GIVEN INFORMATION Start Marker

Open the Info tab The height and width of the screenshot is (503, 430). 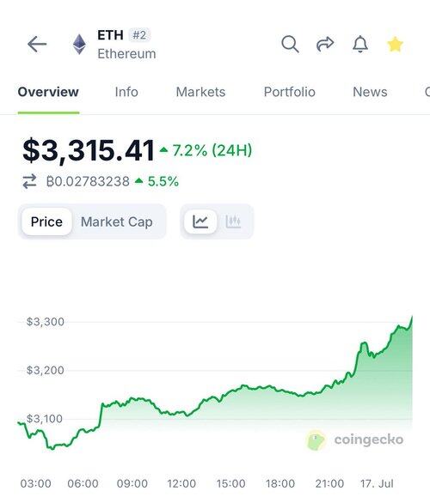point(126,92)
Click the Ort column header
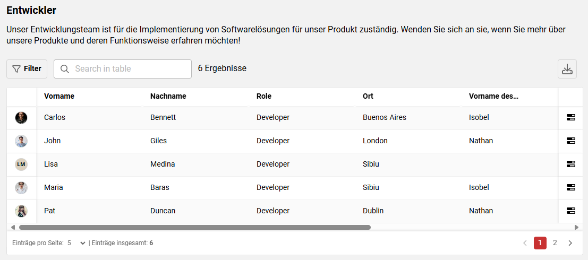 (x=368, y=96)
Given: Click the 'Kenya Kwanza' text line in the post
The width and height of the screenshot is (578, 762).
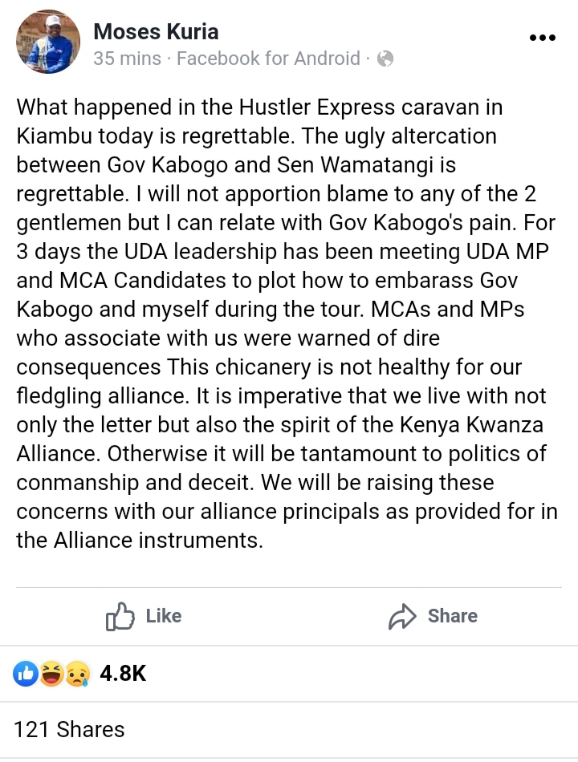Looking at the screenshot, I should (279, 425).
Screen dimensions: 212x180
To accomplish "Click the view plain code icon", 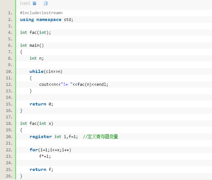I will tap(35, 3).
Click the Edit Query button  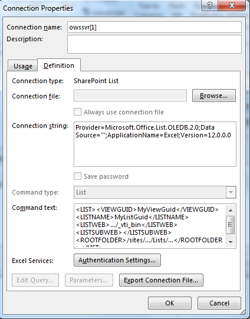(x=35, y=280)
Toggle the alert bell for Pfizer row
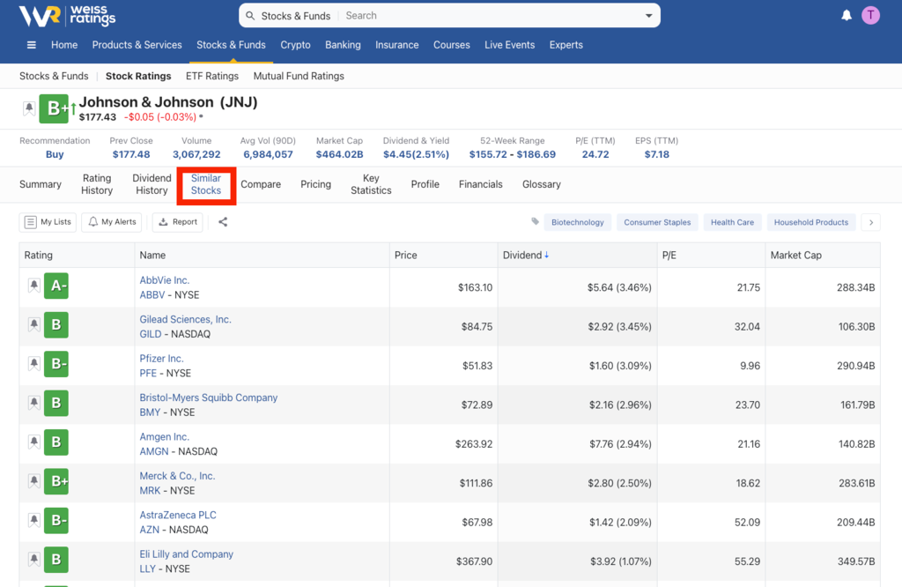Viewport: 902px width, 587px height. (x=33, y=364)
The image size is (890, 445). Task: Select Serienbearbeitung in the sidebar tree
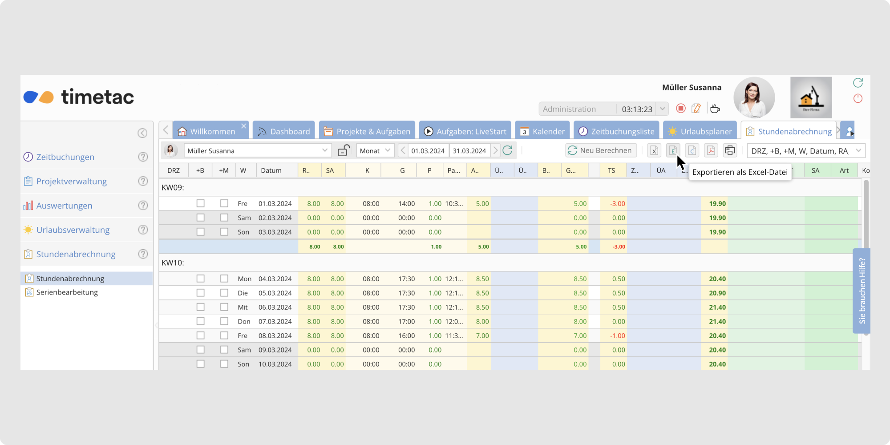pos(67,292)
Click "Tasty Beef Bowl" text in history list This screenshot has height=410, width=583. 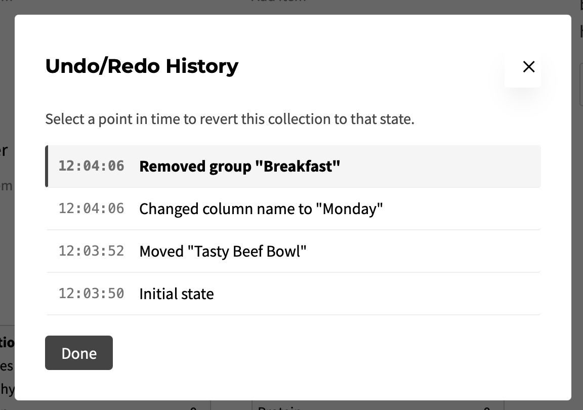coord(248,251)
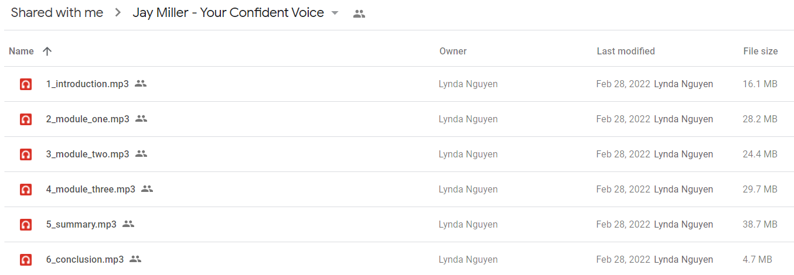Go back to Shared with me
This screenshot has height=275, width=794.
57,13
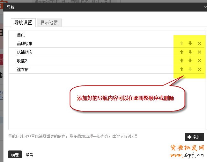Viewport: 207px width, 162px height.
Task: Select the 导航设置 tab
Action: point(23,22)
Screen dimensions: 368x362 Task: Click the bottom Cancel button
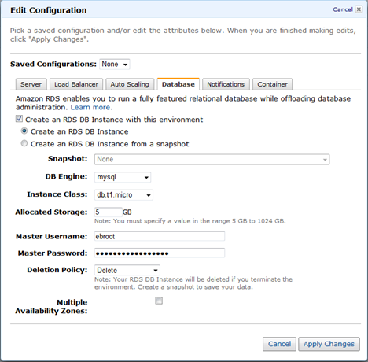279,344
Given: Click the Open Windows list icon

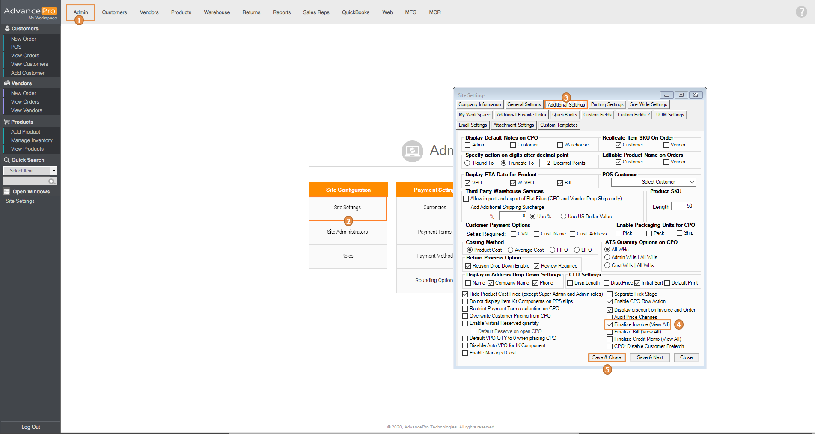Looking at the screenshot, I should (x=7, y=192).
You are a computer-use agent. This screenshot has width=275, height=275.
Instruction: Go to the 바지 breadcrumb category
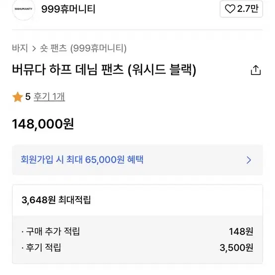20,48
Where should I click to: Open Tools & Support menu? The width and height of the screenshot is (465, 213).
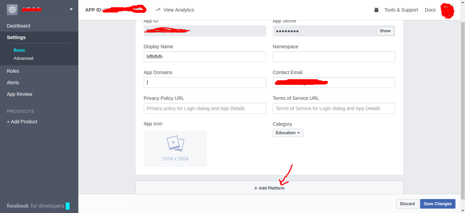pyautogui.click(x=401, y=10)
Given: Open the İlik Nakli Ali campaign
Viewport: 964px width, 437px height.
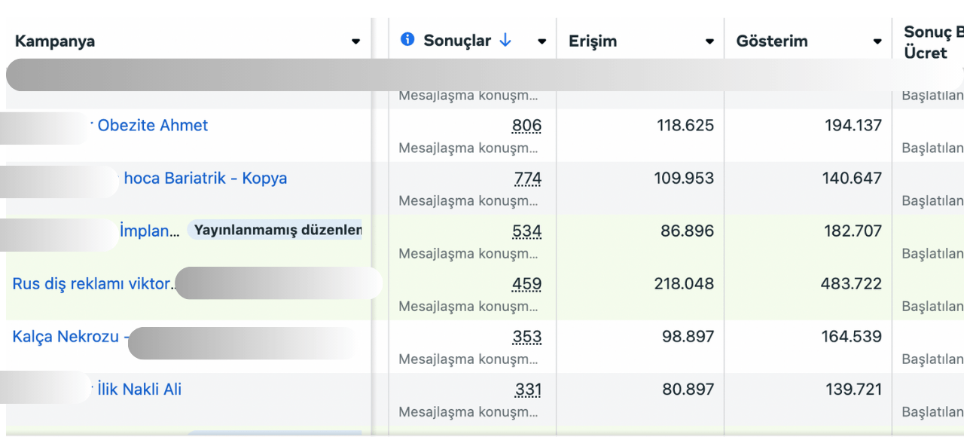Looking at the screenshot, I should point(139,390).
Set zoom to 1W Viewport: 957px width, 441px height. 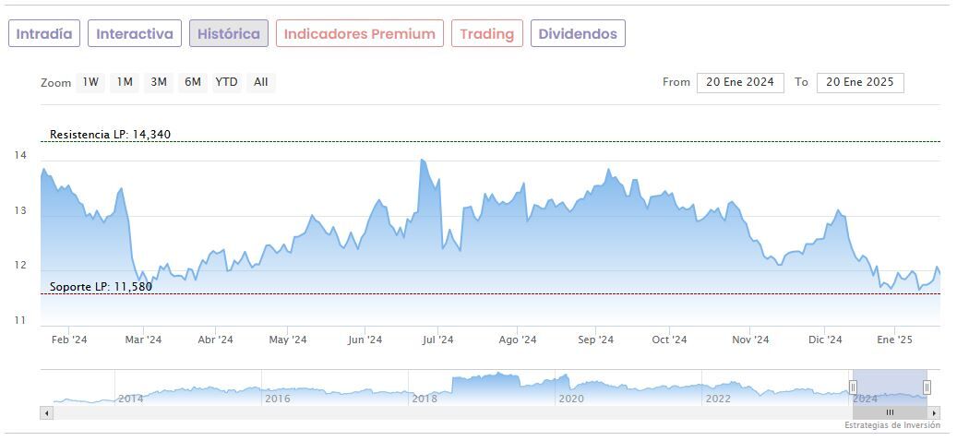(90, 82)
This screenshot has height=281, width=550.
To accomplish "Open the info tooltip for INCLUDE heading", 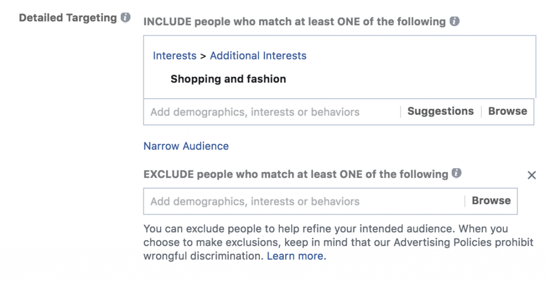I will [454, 21].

GIVEN INFORMATION End Marker

TASK OBJECTIVE:
An exact transcription is needed of the lines from the one with "Given: Click the Open Windows list icon" to the one with "Given: Open the İlik Nakli Ali campaign" above, both ends included, with pictures left out.

RESPONSE BOX:
Given: Click the Open Windows list icon

Looking at the screenshot, I should (x=7, y=192).
You are a computer-use agent. This screenshot has width=275, height=275.
Instruction: Go to the 바지 breadcrumb category
20,48
Where should I click to: Open Tools & Support menu? The width and height of the screenshot is (465, 213).
pyautogui.click(x=401, y=10)
Given: Open the İlik Nakli Ali campaign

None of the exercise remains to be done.